The Bank's view, like that of former Fed Chairman Alan Greenspan, is that current woes mainly reflect reckless behaviour by banks and other financial institutions, which wise central bankers and regulators were apparently largely powerless to resist.
In the UK context, the story goes as follows. In the early 2000s British banks embarked on a major balance sheet expansion, offering credit to consumers and companies on loose terms. Domestic deposit inflows failed to keep pace with the faster growth of lending, so banks bridged the shortfall by borrowing in international wholesale markets. They also allowed their asset expansion to run ahead of increases in equity, resulting in a rise in leverage. By the time the US subprime crisis broke, banks' funding and capital structures had been fatally weakened.
So far, so convenient. The story can, however, be told in a different way. In an effort to avoid a phantom recession, the MPC lowered interest rates to well below a "neutral" level in the early 2000s. Credit expansion duly accelerated, boosting domestic demand and the current account deficit. A larger deficit is a mirror-image of an increased net inflow of capital. In this case, the inflow was channelled through the banking system, thereby partly financing the increase in lending. Meanwhile, regulators failed to raise concerns about the rise in banks' equity leverage, since their preferred measure of capital strength - the now-discredited ratio of Tier I capital to "risk-weighted assets" - remained stable and well above the internationally-agreed minimum.

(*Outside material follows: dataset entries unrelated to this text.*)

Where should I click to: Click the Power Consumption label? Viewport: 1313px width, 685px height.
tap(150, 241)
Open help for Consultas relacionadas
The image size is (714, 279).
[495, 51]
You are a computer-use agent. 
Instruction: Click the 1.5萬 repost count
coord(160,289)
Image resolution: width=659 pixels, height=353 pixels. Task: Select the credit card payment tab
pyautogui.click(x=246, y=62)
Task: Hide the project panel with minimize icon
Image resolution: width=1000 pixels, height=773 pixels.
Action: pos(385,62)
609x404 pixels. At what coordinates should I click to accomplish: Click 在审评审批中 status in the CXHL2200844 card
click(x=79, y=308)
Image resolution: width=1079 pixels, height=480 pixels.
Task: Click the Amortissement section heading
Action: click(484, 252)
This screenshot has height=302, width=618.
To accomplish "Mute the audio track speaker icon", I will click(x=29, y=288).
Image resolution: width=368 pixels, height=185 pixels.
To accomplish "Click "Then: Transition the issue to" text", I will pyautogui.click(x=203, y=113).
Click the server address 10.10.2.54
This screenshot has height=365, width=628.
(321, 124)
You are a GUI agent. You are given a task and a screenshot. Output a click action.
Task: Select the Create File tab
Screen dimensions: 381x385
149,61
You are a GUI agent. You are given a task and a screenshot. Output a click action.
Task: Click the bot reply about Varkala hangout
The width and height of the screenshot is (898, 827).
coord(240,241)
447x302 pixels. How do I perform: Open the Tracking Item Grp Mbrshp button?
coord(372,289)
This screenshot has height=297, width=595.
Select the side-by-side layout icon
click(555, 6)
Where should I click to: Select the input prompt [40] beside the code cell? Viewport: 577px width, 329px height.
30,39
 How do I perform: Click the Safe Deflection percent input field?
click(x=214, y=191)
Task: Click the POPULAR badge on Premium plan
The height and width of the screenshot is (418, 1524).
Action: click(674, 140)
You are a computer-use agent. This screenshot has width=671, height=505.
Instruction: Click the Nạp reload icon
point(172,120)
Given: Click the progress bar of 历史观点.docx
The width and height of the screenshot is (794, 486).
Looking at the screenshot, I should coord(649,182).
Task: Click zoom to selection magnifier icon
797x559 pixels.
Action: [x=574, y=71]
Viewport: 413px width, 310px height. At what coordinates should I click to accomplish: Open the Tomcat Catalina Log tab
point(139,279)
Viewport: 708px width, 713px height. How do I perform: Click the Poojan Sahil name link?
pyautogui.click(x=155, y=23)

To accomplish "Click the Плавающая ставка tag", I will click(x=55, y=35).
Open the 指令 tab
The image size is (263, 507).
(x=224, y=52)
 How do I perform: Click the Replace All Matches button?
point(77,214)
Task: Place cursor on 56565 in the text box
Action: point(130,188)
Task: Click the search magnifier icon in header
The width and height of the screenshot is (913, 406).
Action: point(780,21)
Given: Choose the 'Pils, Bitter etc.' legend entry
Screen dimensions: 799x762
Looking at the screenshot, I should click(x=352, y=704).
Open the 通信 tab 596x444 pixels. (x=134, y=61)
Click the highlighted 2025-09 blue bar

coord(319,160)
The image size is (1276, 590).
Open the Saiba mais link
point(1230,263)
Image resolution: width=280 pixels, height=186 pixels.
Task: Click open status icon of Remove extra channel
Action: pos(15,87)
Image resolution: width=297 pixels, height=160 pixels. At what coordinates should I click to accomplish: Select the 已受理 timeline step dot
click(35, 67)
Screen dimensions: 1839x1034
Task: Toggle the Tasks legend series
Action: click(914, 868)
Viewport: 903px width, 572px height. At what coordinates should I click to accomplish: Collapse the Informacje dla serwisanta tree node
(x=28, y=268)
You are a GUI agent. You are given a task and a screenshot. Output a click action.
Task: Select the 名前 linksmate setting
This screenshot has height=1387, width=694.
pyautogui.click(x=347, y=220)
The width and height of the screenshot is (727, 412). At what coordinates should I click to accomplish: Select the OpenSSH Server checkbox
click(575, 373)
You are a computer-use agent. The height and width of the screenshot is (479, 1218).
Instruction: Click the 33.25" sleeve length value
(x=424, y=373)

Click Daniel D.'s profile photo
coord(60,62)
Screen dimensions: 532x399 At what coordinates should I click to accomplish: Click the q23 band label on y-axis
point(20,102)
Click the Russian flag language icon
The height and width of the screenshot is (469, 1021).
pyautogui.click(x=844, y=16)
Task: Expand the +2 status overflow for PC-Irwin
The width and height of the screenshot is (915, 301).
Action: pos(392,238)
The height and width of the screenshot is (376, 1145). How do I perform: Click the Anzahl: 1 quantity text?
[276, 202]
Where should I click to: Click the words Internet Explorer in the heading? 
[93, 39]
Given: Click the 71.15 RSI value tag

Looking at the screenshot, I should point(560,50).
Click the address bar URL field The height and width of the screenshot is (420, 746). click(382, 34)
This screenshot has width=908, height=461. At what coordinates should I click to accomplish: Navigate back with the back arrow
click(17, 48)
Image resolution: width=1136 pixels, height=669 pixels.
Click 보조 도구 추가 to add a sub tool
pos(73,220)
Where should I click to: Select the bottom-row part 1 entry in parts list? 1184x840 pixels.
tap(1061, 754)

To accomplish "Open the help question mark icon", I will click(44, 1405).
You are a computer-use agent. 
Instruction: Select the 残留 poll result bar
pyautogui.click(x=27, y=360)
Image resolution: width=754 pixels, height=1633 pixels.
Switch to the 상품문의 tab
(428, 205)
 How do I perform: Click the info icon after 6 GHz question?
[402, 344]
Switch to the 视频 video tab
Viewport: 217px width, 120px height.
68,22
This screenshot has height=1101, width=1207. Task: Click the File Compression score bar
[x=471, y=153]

The competing accounts are not merely of academic interest. The Bank's self-absolving emphasis on the role of excessive bank risk-taking has contributed to its reluctance to perform its traditional lender-of-last-resort function as well as the penal design of the recent "rescue" plan. This approach will no doubt succeed in achieving Mervyn King's expressed goal of making banking "boring" but arguably at significant and unnecessary cost to the economy.